• **Material provided**:
────────

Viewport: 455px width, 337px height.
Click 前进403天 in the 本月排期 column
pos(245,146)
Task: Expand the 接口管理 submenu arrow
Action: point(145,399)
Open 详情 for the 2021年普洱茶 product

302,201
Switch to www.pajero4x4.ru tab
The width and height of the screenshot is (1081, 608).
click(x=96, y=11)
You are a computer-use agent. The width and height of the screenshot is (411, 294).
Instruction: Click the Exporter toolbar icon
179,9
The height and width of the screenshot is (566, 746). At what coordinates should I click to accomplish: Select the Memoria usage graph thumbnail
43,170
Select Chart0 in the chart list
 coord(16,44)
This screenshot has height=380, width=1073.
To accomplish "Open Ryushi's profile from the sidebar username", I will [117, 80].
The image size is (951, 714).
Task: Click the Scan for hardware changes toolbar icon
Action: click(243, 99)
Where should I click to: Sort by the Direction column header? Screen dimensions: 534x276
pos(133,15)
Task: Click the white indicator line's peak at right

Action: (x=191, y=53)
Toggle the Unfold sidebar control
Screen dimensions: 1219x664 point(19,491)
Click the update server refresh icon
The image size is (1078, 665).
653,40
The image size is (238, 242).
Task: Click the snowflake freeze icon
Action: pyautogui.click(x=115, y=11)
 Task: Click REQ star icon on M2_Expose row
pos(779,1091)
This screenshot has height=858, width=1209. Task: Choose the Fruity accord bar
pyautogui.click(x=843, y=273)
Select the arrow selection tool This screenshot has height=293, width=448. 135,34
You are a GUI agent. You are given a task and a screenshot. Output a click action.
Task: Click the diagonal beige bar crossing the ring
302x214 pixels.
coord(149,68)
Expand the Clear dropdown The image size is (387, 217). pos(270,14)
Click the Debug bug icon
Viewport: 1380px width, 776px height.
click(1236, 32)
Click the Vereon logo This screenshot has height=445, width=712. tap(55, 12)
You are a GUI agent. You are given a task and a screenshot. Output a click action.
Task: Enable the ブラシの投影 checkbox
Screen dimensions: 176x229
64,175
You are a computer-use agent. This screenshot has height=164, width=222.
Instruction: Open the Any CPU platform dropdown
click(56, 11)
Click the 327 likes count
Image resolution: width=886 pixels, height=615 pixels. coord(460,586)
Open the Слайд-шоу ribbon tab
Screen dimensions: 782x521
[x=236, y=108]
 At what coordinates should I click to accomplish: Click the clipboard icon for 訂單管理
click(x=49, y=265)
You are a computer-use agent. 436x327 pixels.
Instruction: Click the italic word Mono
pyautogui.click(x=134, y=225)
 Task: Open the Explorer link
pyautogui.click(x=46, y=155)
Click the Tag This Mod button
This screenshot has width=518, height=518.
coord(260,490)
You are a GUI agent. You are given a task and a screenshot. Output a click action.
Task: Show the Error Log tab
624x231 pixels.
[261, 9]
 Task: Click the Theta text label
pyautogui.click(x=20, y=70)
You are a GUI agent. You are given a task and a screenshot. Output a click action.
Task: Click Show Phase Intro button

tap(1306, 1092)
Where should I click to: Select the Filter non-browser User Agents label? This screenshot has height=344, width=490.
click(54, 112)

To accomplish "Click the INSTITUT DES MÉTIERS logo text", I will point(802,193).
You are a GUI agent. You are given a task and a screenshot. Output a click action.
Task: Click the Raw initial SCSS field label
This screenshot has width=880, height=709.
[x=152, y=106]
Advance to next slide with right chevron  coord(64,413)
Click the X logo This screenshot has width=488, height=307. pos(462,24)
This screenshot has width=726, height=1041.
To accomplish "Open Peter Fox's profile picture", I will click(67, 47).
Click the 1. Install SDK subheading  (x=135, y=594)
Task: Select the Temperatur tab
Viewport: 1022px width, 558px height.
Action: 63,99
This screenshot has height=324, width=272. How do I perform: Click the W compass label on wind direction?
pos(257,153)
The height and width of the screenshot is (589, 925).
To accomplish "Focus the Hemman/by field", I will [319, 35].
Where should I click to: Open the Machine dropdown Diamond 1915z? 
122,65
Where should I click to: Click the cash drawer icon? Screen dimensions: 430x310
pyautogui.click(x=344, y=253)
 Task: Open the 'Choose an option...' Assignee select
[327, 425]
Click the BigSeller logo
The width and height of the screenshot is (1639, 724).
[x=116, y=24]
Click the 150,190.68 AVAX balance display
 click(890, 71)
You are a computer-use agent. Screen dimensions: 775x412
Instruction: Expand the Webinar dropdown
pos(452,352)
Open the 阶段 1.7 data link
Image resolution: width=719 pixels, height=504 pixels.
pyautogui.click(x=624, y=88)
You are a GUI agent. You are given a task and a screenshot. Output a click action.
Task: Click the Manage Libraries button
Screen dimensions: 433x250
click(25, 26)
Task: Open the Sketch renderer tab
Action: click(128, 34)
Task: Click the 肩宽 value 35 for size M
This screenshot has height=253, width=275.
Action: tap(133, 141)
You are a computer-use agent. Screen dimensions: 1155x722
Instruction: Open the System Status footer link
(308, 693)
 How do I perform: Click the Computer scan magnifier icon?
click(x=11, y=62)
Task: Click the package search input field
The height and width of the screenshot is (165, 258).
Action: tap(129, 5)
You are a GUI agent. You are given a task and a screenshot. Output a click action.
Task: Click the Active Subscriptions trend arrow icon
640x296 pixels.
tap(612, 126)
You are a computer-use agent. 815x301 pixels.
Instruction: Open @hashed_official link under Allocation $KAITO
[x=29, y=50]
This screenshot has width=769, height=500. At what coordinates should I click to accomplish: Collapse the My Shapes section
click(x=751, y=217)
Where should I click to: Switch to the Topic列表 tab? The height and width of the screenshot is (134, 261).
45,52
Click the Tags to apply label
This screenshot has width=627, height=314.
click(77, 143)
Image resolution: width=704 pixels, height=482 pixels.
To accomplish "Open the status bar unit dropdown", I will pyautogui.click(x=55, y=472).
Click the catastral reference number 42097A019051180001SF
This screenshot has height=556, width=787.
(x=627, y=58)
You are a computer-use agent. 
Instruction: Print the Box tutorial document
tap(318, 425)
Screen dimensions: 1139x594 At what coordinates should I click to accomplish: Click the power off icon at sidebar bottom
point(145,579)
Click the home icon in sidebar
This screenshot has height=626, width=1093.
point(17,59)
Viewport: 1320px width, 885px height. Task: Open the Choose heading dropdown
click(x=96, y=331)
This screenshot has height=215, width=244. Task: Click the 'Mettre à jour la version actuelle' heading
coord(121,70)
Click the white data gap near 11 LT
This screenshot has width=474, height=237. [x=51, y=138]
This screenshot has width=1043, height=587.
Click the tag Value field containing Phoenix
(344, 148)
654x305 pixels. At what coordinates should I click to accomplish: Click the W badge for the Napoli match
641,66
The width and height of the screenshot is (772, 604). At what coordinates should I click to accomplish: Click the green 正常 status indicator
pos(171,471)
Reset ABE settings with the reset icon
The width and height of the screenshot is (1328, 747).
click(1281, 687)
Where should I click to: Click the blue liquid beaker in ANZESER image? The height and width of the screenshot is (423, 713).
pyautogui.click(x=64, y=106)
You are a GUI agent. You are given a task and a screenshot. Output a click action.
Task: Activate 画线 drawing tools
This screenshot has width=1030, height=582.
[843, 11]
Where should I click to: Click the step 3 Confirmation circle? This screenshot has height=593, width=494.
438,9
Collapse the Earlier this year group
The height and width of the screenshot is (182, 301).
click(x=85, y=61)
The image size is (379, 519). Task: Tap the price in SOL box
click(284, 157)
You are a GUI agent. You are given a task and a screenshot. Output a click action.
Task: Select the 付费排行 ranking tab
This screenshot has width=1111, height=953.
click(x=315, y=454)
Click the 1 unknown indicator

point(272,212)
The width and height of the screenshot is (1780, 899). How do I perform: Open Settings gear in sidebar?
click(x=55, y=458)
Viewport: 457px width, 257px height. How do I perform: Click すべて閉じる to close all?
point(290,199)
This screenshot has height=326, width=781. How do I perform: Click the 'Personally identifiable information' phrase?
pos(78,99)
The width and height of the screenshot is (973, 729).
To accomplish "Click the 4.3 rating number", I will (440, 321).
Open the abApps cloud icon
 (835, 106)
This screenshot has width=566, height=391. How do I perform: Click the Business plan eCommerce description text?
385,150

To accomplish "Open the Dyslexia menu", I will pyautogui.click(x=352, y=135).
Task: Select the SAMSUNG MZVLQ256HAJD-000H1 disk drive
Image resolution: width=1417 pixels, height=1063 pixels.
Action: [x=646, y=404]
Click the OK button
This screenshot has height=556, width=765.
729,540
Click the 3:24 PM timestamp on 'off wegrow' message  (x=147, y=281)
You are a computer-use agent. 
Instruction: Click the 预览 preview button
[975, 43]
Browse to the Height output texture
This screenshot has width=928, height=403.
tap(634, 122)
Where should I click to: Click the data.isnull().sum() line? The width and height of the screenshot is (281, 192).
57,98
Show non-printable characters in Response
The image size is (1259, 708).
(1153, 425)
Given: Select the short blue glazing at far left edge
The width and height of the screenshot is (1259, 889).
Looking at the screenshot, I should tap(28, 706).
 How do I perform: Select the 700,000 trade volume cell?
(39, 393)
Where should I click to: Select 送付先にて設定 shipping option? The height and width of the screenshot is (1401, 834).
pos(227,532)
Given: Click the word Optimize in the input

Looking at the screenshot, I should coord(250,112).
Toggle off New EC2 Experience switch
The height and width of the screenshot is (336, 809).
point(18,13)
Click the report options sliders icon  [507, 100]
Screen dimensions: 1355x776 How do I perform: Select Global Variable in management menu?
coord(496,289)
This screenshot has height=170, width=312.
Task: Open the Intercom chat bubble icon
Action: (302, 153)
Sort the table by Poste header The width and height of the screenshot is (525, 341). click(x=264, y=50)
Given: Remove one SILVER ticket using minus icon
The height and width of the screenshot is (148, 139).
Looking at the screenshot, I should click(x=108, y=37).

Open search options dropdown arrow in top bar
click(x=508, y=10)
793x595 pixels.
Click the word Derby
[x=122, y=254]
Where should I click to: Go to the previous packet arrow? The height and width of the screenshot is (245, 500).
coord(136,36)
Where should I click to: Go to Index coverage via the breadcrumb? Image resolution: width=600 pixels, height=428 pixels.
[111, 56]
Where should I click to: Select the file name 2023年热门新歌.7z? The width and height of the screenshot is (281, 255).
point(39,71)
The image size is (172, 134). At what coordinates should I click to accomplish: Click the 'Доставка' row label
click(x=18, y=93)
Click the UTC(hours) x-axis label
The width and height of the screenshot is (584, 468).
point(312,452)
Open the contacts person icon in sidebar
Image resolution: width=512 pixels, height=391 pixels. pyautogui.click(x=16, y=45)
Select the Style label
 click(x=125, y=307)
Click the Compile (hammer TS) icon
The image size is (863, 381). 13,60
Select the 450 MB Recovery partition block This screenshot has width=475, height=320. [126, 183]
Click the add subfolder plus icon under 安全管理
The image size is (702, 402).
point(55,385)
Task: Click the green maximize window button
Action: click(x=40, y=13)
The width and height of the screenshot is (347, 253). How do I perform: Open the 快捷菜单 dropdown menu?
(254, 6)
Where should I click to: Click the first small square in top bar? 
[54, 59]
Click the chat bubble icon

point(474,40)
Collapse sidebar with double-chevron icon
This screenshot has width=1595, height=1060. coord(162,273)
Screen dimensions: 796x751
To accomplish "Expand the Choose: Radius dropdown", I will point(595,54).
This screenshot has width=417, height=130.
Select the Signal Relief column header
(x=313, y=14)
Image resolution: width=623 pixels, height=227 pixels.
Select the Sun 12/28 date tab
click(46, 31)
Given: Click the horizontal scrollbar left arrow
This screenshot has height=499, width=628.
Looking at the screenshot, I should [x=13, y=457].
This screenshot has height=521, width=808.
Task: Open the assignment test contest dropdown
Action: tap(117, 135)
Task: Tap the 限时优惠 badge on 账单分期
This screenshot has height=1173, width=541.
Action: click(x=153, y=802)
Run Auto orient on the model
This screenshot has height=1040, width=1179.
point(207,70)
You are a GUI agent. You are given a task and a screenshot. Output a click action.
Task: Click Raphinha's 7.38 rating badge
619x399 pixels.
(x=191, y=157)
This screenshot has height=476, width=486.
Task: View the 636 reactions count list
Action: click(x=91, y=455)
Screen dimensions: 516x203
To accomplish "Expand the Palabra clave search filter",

────────

• **Task prompt**: Reproduce, without any change, every line in the rows above from the one containing "Click the 1." down to the one containing "pyautogui.click(x=344, y=253)", including both of those lines.

• **Exercise answer**:
Click the 1. Install SDK subheading  (x=135, y=594)
Task: Select the Temperatur tab
Viewport: 1022px width, 558px height.
Action: 63,99
This screenshot has height=324, width=272. How do I perform: Click the W compass label on wind direction?
pos(257,153)
The height and width of the screenshot is (589, 925).
To accomplish "Focus the Hemman/by field", I will [319, 35].
Where should I click to: Open the Machine dropdown Diamond 1915z? 
122,65
Where should I click to: Click the cash drawer icon? Screen dimensions: 430x310
pyautogui.click(x=344, y=253)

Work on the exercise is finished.